Der Wein­fonds und die Trä­ger der Gebiets­wein­wer­bung hät­ten die Not­wen­dig­keit der vom Gesetz­ge­ber ange­ord­ne­ten staat­lich orga­ni­sier­ten För­der­maß­nah­me mit der ver­gleichs­wei­se gerin­gen Markt­stär­ke der deut­schen Wein­wirt­schaft sowohl auf dem Inlands­markt als auch auf den wich­ti­gen Export­märk­ten plau­si­bel begrün­det. Mehr als eine plau­si­ble Begrün­dung habe das Bun­des­ver­fas­sungs­ge­richt nicht ver­langt und kön­ne wegen der kom­ple­xen Wir­kungs­zu­sam­men­hän­ge auf dem Wein­markt auch nicht ver­langt wer­den. Die vor­ge­leg­ten Sta­tis­ti­ken über die Wein­prei­se im inlän­di­schen Lebens­mit­tel­ein­zel­han­del und Wein­fach­han­del sowie auf den für deut­sche Wei­ne wich­ti­gen Export­märk­ten (Groß­bri­tan­ni­en, Nie­der­lan­de, USA) hät­ten hin­rei­chend belegt, dass die deut­sche Wein­wirt­schaft im Ver­hält­nis zu ver­gleich­ba­ren Pro­duk­ten aus ande­ren Wein­bau­län­dern wei­ter­hin benach­tei­ligt sei.
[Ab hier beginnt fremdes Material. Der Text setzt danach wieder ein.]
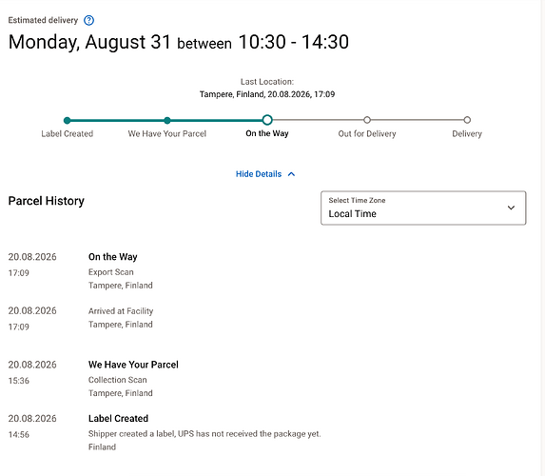Click the Delivery step progress circle

pyautogui.click(x=467, y=120)

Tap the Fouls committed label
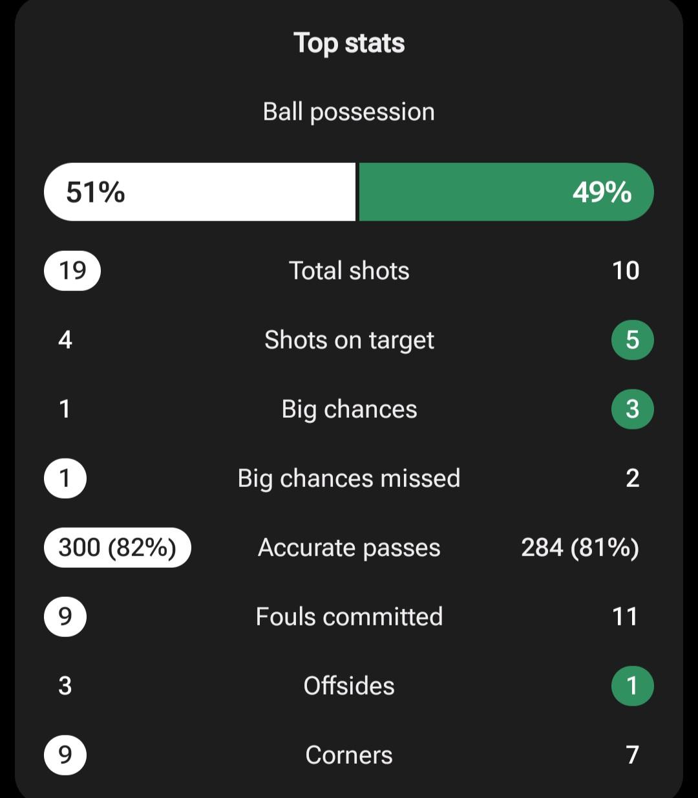coord(349,617)
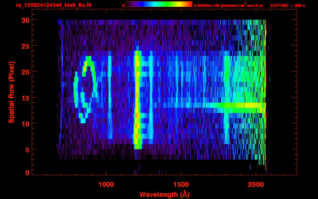318x199 pixels.
Task: Click the file name ra_150924124344_hisb_lin.fit
Action: (x=54, y=5)

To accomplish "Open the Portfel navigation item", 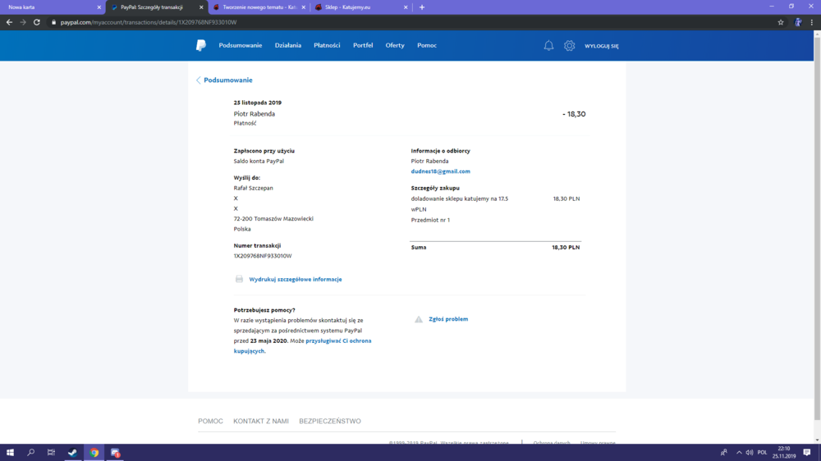I will [x=363, y=45].
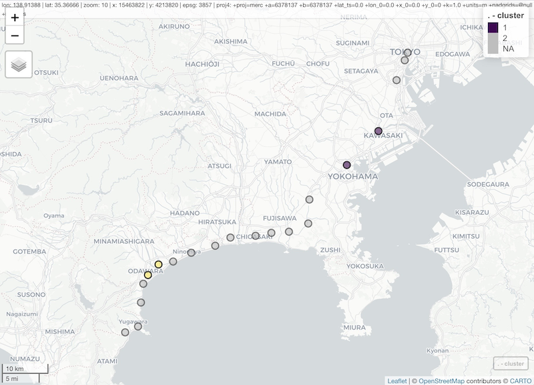Click the westernmost gray marker above Atami
Viewport: 534px width, 385px height.
125,332
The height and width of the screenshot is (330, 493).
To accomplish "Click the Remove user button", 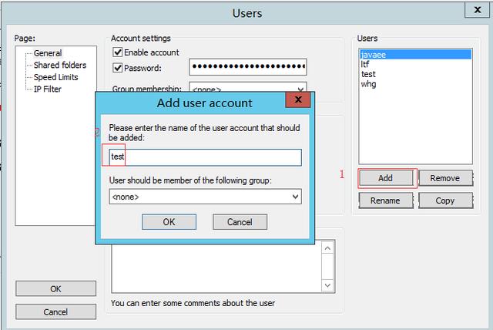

Die­se Markt­schwä­che kön­ne von den Abga­be­pflich­ti­gen auch nicht gleich erfolg­reich kom­pen­siert wer­den. Ange­sichts der klein­tei­li­gen Betriebs­struk­tur der deut­schen Wein­wirt­schaft sei eine ver­gleich­bar effek­ti­ve Absatz­för­de­rung wie sei­tens des Deut­schen Wein­fonds durch die Win­zer selbst oder durch frei­wil­li­ge pri­va­te Zusam­men­schlüs­se nicht zu erwar­ten. Gera­de die Durch­füh­rung lang­fris­ti­ger Wer­be­kam­pa­gnen ver­lan­ge ein kon­ti­nu­ier­li­ches Mit­tel­auf­kom­men, das durch die staat­lich orga­ni­sier­te För­de­rung gesi­chert sei. Die pro­dukt­be­zo­ge­ne Wer­bung der Kel­le­rei­en stel­le kein gleich wirk­sa­mes Mit­tel zur För­de­rung der deut­schen Wein­wirt­schaft dar. Des Wei­te­ren lägen hin­rei­chen­de Bele­ge für die Geeig­net­heit und den Erfolg der För­der­maß­nah­men des Deut­schen Wein­fonds vor.

Ange­sichts der Höhe der Son­der­ab­ga­ben (weni­ger als 1 Cent pro Liter Wein) sei die dadurch bewirk­te Ein­schrän­kung der Berufs­aus­übungs­frei­heit auch ver­hält­nis­mä­ßig. Schließ­lich sei die mit der Son­der­ab­ga­be finan­zier­te Absatz­för­de­rung für deut­schen Wein auch mit euro­päi­schem Recht ver­ein­bar.

Ober­ver­wal­tungs­ge­richt Rhein­land-Pfalz, Urtei­le vom 8. Dezem­ber 2010 – 8 A 10282/​10.OVG, 8 A 10927/​10.OVG u.a.